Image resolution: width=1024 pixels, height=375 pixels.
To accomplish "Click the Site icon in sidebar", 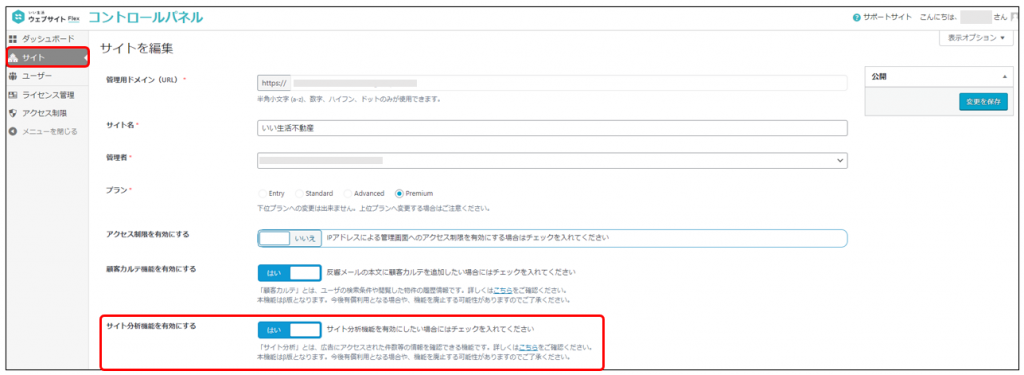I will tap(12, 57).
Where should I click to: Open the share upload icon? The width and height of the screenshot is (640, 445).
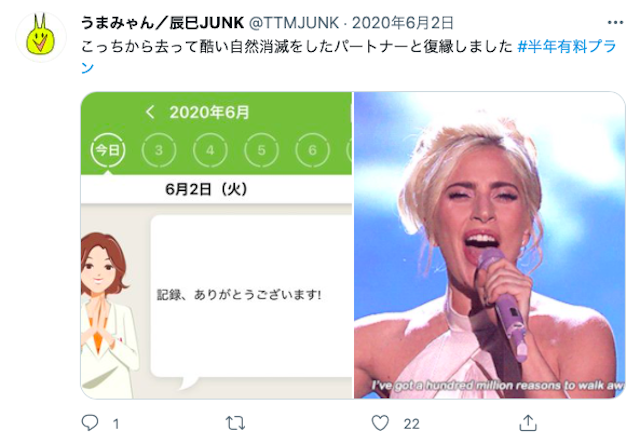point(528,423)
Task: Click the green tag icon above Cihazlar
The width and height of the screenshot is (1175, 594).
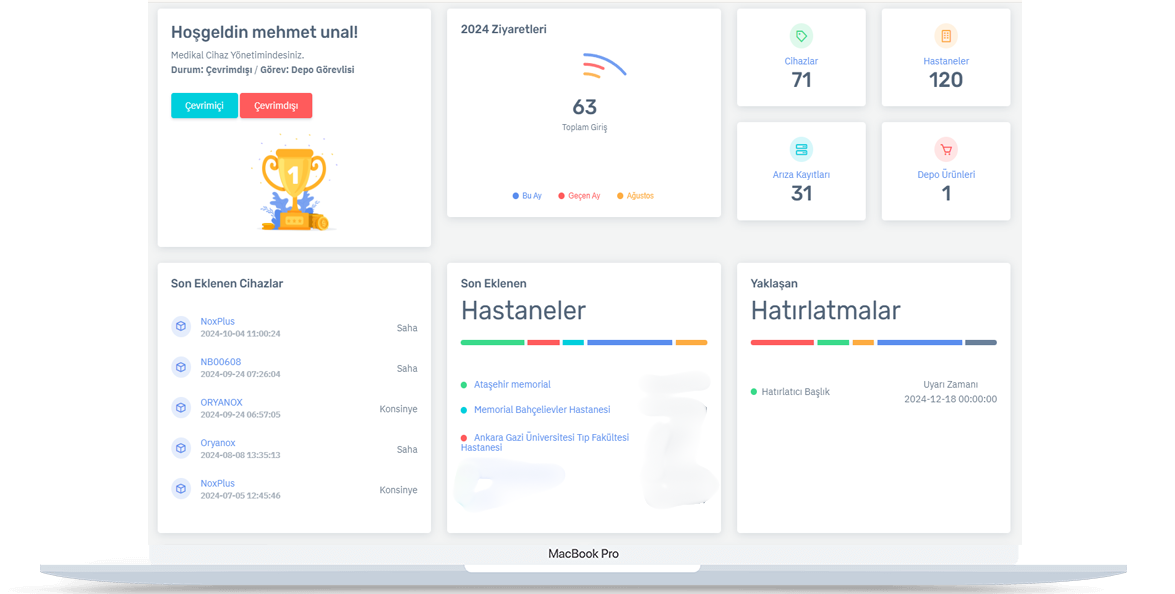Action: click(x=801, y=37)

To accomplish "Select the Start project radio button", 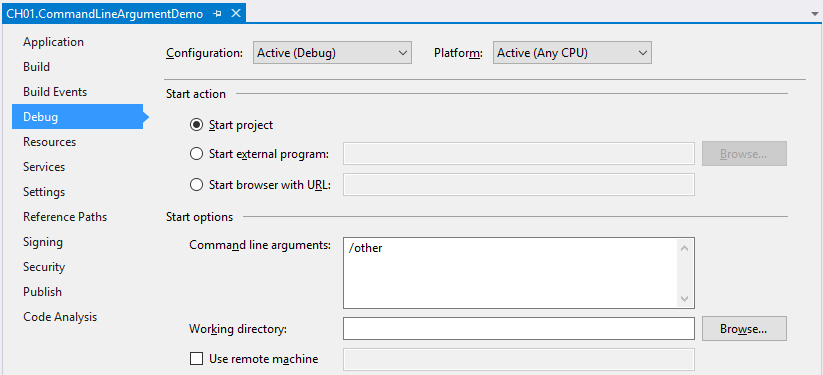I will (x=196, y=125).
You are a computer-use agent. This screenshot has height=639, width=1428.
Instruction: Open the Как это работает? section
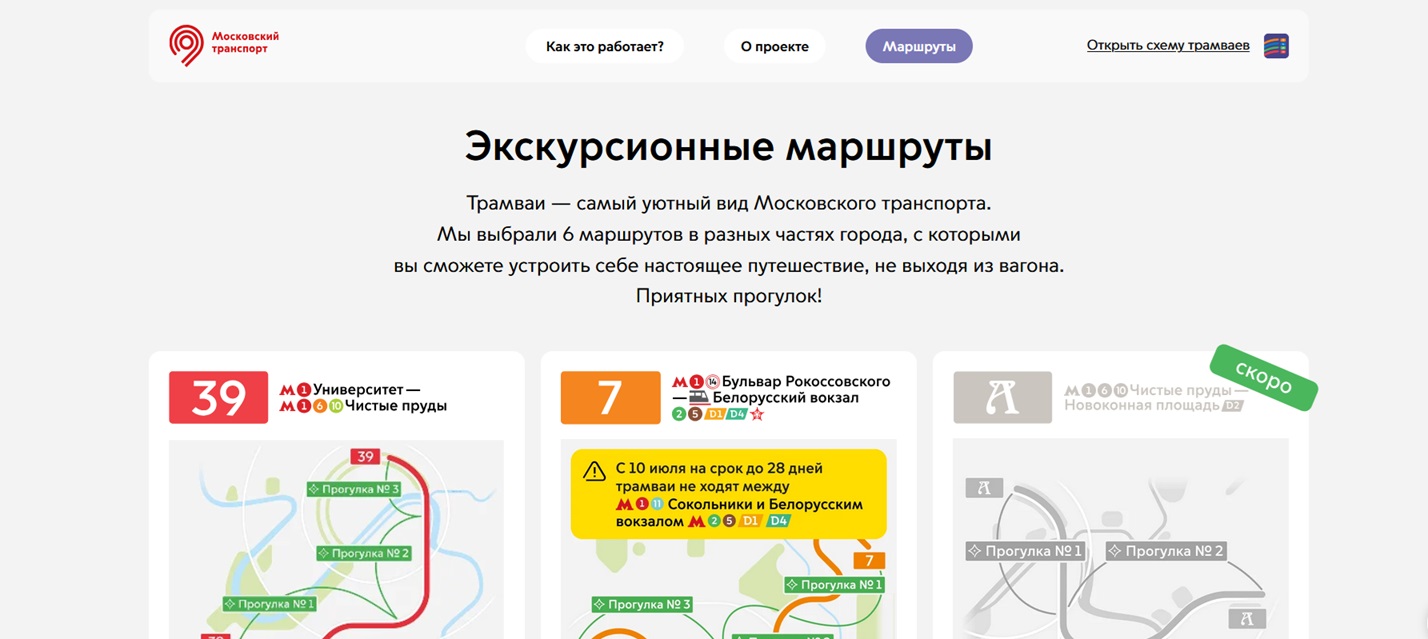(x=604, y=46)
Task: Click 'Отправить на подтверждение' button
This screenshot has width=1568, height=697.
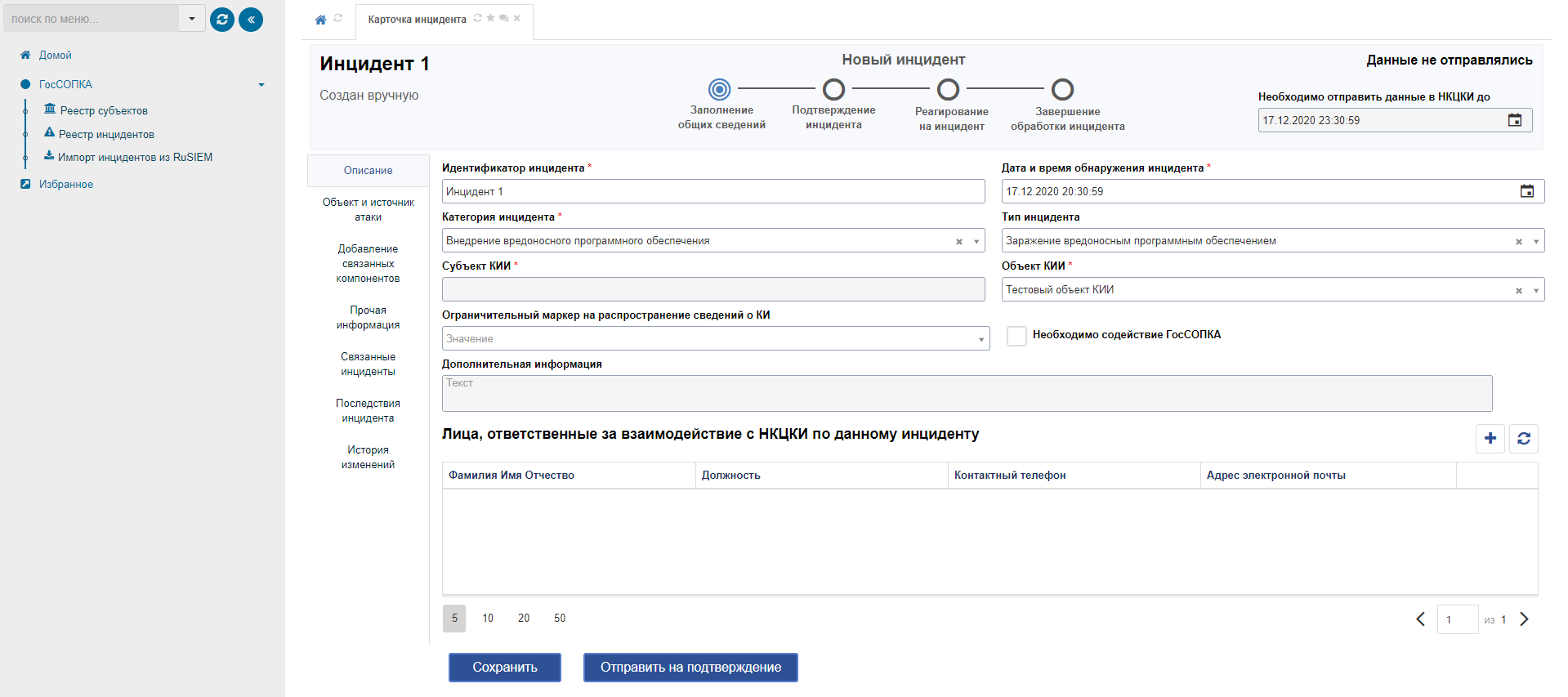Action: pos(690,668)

------------------------

**INSTRUCTIONS TO FOLLOW**
Copy every line from the data that includes the string "Task".

**EXERCISE OUTPUT**
Task: Click the green tag icon above Cihazlar
Task: Click 'Отправить на подтверждение' button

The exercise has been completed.